To do => Reproduce each entry below verbatim.

[Opening Material supplied section]

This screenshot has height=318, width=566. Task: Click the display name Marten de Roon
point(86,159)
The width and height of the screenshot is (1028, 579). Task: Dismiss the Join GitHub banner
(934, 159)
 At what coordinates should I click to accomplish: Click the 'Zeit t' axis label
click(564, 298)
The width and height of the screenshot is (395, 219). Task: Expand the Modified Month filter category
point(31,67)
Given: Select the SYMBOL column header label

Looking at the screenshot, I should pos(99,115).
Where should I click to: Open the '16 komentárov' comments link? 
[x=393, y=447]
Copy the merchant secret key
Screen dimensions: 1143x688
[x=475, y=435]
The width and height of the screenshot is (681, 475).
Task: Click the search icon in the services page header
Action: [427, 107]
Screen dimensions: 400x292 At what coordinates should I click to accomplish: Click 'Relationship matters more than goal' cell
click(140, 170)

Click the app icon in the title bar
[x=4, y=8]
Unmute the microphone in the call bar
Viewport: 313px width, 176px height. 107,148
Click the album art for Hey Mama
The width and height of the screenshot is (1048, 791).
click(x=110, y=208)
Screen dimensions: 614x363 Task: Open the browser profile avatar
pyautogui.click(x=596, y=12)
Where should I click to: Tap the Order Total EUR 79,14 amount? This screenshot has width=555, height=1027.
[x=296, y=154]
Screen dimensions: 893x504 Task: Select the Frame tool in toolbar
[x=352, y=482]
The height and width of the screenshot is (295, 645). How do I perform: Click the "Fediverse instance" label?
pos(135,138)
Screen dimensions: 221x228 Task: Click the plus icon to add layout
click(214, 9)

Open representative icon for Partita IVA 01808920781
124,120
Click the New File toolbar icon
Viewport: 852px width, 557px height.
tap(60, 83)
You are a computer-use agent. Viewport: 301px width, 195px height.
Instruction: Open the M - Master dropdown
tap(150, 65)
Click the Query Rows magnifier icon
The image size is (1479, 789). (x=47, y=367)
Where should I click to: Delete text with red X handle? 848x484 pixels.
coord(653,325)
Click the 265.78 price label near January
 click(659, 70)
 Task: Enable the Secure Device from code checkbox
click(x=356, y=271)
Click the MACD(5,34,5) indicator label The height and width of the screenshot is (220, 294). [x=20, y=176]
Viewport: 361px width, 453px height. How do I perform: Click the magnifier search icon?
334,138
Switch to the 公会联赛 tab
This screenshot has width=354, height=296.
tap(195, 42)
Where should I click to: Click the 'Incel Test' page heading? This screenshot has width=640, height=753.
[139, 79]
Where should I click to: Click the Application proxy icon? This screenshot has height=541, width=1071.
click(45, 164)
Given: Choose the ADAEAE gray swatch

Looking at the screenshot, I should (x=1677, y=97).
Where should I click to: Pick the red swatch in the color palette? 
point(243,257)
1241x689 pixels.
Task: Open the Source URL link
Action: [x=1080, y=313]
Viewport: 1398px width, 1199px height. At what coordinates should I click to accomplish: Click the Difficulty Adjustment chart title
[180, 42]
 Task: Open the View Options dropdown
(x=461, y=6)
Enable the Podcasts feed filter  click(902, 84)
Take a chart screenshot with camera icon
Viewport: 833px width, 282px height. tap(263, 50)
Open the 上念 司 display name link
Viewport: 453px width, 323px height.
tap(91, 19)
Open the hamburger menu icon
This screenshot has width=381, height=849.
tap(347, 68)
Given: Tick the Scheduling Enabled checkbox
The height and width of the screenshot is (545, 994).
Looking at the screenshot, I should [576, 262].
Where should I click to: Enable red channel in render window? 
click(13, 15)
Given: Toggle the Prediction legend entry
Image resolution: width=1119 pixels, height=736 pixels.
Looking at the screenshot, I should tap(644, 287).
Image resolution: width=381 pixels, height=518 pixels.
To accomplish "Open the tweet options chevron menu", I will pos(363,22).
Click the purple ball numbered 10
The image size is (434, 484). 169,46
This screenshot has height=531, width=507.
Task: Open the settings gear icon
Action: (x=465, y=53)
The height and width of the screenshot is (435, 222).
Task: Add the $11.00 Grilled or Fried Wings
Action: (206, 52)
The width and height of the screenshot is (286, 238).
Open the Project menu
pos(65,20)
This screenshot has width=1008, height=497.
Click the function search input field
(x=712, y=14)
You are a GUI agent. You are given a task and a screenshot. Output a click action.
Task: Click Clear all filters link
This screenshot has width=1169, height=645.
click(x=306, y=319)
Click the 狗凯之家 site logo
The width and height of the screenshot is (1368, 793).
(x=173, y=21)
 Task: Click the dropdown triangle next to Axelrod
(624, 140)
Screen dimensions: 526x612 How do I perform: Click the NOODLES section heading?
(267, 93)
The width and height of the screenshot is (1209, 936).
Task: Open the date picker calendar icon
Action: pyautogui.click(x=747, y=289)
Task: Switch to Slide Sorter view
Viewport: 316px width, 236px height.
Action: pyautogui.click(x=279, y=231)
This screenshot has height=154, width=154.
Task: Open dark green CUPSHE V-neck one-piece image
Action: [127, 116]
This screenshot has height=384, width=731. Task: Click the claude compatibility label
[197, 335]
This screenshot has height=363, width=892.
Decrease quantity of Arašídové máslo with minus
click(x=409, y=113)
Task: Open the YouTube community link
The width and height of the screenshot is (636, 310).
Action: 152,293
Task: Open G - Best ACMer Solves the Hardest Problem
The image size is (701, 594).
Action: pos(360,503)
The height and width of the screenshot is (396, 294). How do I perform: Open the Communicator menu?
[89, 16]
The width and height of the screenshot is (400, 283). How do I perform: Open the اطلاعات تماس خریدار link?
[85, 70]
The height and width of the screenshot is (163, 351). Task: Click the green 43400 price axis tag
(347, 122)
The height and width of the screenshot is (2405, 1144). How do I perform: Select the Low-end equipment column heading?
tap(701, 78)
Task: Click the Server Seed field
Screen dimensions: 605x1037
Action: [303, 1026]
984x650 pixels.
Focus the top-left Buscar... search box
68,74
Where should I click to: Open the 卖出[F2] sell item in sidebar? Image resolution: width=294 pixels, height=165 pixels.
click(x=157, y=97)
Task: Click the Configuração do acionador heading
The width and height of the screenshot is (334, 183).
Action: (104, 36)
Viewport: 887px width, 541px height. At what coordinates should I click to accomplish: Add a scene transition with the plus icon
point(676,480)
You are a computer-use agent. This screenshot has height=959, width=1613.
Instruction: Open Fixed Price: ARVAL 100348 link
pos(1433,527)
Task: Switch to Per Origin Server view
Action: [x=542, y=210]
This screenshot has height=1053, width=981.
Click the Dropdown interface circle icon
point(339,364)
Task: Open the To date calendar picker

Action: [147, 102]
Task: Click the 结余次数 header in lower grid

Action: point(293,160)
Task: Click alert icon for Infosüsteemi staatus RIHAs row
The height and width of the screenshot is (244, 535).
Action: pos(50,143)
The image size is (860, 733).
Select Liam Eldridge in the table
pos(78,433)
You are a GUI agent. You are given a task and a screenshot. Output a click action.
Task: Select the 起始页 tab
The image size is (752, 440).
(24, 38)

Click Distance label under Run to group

[Closing Material supplied section]

Solution =>
This screenshot has height=318, width=566. Task: Click the display name Marten de Roon
point(86,159)
The width and height of the screenshot is (1028, 579). Task: Dismiss the Join GitHub banner
(934, 159)
 At what coordinates should I click to accomplish: Click the 'Zeit t' axis label
click(564, 298)
The width and height of the screenshot is (395, 219). Task: Expand the Modified Month filter category
point(31,67)
Given: Select the SYMBOL column header label

Looking at the screenshot, I should pos(99,115).
Where should I click to: Open the '16 komentárov' comments link? 
[x=393, y=447]
Copy the merchant secret key
Screen dimensions: 1143x688
[x=475, y=435]
The width and height of the screenshot is (681, 475).
Task: Click the search icon in the services page header
Action: [427, 107]
Screen dimensions: 400x292 At what coordinates should I click to accomplish: Click 'Relationship matters more than goal' cell
click(140, 170)

Click the app icon in the title bar
[x=4, y=8]
Unmute the microphone in the call bar
Viewport: 313px width, 176px height. 107,148
Click the album art for Hey Mama
The width and height of the screenshot is (1048, 791).
click(x=110, y=208)
Screen dimensions: 614x363 Task: Open the browser profile avatar
pyautogui.click(x=596, y=12)
Where should I click to: Tap the Order Total EUR 79,14 amount? This screenshot has width=555, height=1027.
[x=296, y=154]
Screen dimensions: 893x504 Task: Select the Frame tool in toolbar
[x=352, y=482]
The height and width of the screenshot is (295, 645). How do I perform: Click the "Fediverse instance" label?
pos(135,138)
Screen dimensions: 221x228 Task: Click the plus icon to add layout
click(214, 9)

Open representative icon for Partita IVA 01808920781
124,120
Click the New File toolbar icon
Viewport: 852px width, 557px height.
tap(60, 83)
You are a computer-use agent. Viewport: 301px width, 195px height.
Instruction: Open the M - Master dropdown
tap(150, 65)
Click the Query Rows magnifier icon
The image size is (1479, 789). (x=47, y=367)
Where should I click to: Delete text with red X handle? 848x484 pixels.
coord(653,325)
Click the 265.78 price label near January
 click(659, 70)
 Task: Enable the Secure Device from code checkbox
click(x=356, y=271)
Click the MACD(5,34,5) indicator label The height and width of the screenshot is (220, 294). [x=20, y=176]
Viewport: 361px width, 453px height. How do I perform: Click the magnifier search icon?
334,138
Switch to the 公会联赛 tab
This screenshot has width=354, height=296.
tap(195, 42)
Where should I click to: Click the 'Incel Test' page heading? This screenshot has width=640, height=753.
[139, 79]
Where should I click to: Click the Application proxy icon? This screenshot has height=541, width=1071.
click(45, 164)
Given: Choose the ADAEAE gray swatch

Looking at the screenshot, I should (x=1677, y=97).
Where should I click to: Pick the red swatch in the color palette? 
point(243,257)
1241x689 pixels.
Task: Open the Source URL link
Action: [x=1080, y=313]
Viewport: 1398px width, 1199px height. At what coordinates should I click to accomplish: Click the Difficulty Adjustment chart title
[180, 42]
 Task: Open the View Options dropdown
(x=461, y=6)
Enable the Podcasts feed filter  click(902, 84)
Take a chart screenshot with camera icon
Viewport: 833px width, 282px height. tap(263, 50)
Open the 上念 司 display name link
Viewport: 453px width, 323px height.
tap(91, 19)
Open the hamburger menu icon
This screenshot has width=381, height=849.
tap(347, 68)
Given: Tick the Scheduling Enabled checkbox
The height and width of the screenshot is (545, 994).
Looking at the screenshot, I should [576, 262].
Where should I click to: Enable red channel in render window? 
click(13, 15)
Given: Toggle the Prediction legend entry
Image resolution: width=1119 pixels, height=736 pixels.
Looking at the screenshot, I should tap(644, 287).
Image resolution: width=381 pixels, height=518 pixels.
To accomplish "Open the tweet options chevron menu", I will pos(363,22).
Click the purple ball numbered 10
The image size is (434, 484). 169,46
This screenshot has height=531, width=507.
Task: Open the settings gear icon
Action: (x=465, y=53)
The height and width of the screenshot is (435, 222).
Task: Add the $11.00 Grilled or Fried Wings
Action: (206, 52)
The width and height of the screenshot is (286, 238).
Open the Project menu
pos(65,20)
This screenshot has width=1008, height=497.
Click the function search input field
(x=712, y=14)
You are a GUI agent. You are given a task and a screenshot. Output a click action.
Task: Click Clear all filters link
This screenshot has width=1169, height=645.
click(x=306, y=319)
Click the 狗凯之家 site logo
The width and height of the screenshot is (1368, 793).
(x=173, y=21)
 Task: Click the dropdown triangle next to Axelrod
(624, 140)
Screen dimensions: 526x612 How do I perform: Click the NOODLES section heading?
(267, 93)
The width and height of the screenshot is (1209, 936).
Task: Open the date picker calendar icon
Action: pyautogui.click(x=747, y=289)
Task: Switch to Slide Sorter view
Viewport: 316px width, 236px height.
Action: pyautogui.click(x=279, y=231)
This screenshot has height=154, width=154.
Task: Open dark green CUPSHE V-neck one-piece image
Action: [127, 116]
This screenshot has height=384, width=731. Task: Click the claude compatibility label
[197, 335]
This screenshot has height=363, width=892.
Decrease quantity of Arašídové máslo with minus
click(x=409, y=113)
Task: Open the YouTube community link
The width and height of the screenshot is (636, 310).
Action: 152,293
Task: Open G - Best ACMer Solves the Hardest Problem
The image size is (701, 594).
Action: pos(360,503)
The height and width of the screenshot is (396, 294). How do I perform: Open the Communicator menu?
[89, 16]
The width and height of the screenshot is (400, 283). How do I perform: Open the اطلاعات تماس خریدار link?
[85, 70]
The height and width of the screenshot is (163, 351). Task: Click the green 43400 price axis tag
(347, 122)
The height and width of the screenshot is (2405, 1144). How do I perform: Select the Low-end equipment column heading?
tap(701, 78)
Task: Click the Server Seed field
Screen dimensions: 605x1037
Action: [303, 1026]
984x650 pixels.
Focus the top-left Buscar... search box
68,74
Where should I click to: Open the 卖出[F2] sell item in sidebar? Image resolution: width=294 pixels, height=165 pixels.
click(x=157, y=97)
Task: Click the Configuração do acionador heading
The width and height of the screenshot is (334, 183).
Action: (104, 36)
Viewport: 887px width, 541px height. At what coordinates should I click to accomplish: Add a scene transition with the plus icon
point(676,480)
You are a computer-use agent. This screenshot has height=959, width=1613.
Instruction: Open Fixed Price: ARVAL 100348 link
pos(1433,527)
Task: Switch to Per Origin Server view
Action: [x=542, y=210]
This screenshot has height=1053, width=981.
Click the Dropdown interface circle icon
point(339,364)
Task: Open the To date calendar picker

Action: [147, 102]
Task: Click the 结余次数 header in lower grid

Action: point(293,160)
Task: Click alert icon for Infosüsteemi staatus RIHAs row
The height and width of the screenshot is (244, 535).
Action: pos(50,143)
The image size is (860, 733).
Select Liam Eldridge in the table
pos(78,433)
You are a GUI agent. You are given a task and a screenshot. Output a click action.
Task: Select the 起始页 tab
The image size is (752, 440).
(24, 38)

Click Distance label under Run to group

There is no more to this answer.